Search

Cedera Kepala Pada Anak

Oleh: Ns. Muthmainnah, M.Kep
Dosen Fakultas Keperawatan Universitas Andalas

 

Angka kejadian kecelakan pada anak di daerah perkotaan mengalami peningkatan dari tahun ke tahun. Kecelakaan jalan raya pada usia 5-14 tahun menjadi penyebab kedua kematian setelah infeksi pernapasan dimana data dari Polri tercatat 3457 kasus tahun 2022. Masalah kecelakaan termasuk masalah serius yang dapat dimasukkan ke dalam sektor kesehatan karena menimbulkan efek terhadap kesehatan masyarakat, seperti terjadinya fraktur, kecacatan, bahkan kematian. Kecelakaan ini sebagai salah satu penyebab utama cedera yang paling fatal, yaitu cedera kepala. Cedera kepala merupakan masalah neurologi yang serius di antara penyakit neurologi yang disebabkan oleh kecelakaan lalu lintas (60 % kematian yang disebabkan kecelakaan lalu lintas merupakan akibat cedera kepala).

Cedera kepala menimbulkan resiko yang tidak ringan. Resiko utama pasien yang mengalami cedera kepala adalah kerusakan otak akibat perdarahan atau pembengkakan otak sebagai respon terhadap cedera. Anak yang mengalami cedera kepala rentan mengalami peningkatan tekanan intra kranial, dengan salah satu cirinya adalah nyeri kepala. Tanda-tanda cedera kepala meliputi gangguan kesadaran,  abnormalitas pupil, dan perubahan tanda-tanda vital (tekanan darah, suhu tubuh, pernapasan dan nadi), gangguan penglihatan dan pendengaran, disfungsi sensori, kejang otot, sakit kepala, vertigo, gangguan pergerakan, daya ingat menurun, kejang dan banyak efek lainnya.

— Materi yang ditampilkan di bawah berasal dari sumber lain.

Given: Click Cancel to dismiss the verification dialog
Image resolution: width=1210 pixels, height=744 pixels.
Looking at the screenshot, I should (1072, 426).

Pada anak yang mengalami cedera kepala, reaksi yang terjadi bisa termanifestasi ke dalam banyak bentuk, seperti mengerang, menangis atau mengeluh serta membentur-benturkan atau memukul kepalanya saat terjadi pusing atau sakit kepala. Kejadian ini tentu saja meningkatkan kecemasan orang tua dan membuat sedih. Penanganan cedera kepala pada anak adalah suatu proses yang melibatkan perawatan medis yang tepat, pemantauan yang cermat, dan tindakan rehabilitasi yang sesuai. Setelah cedera kepala terjadi, Langkah pertama dalam penanganan adalah memastikan keamanan anak dan memanggil bantuan medis jika diperlukan. Jika ada indikasi cedera kepala serius, seperti kehilangan kesadaran yang berkepanjangan atau pendarahan yang berat, segera hubungi layanan darurat dan bawa ke rumah sakit.

Orang tua diharapkan memperbolehkan anak berkendara jika umur sudah 17 tahun dan memiliki SIM kendaraan. Kewajiban orang tua untuk memperhatikan anak yang belum cukup umur untuk tidak mengendarai motor atau mobil.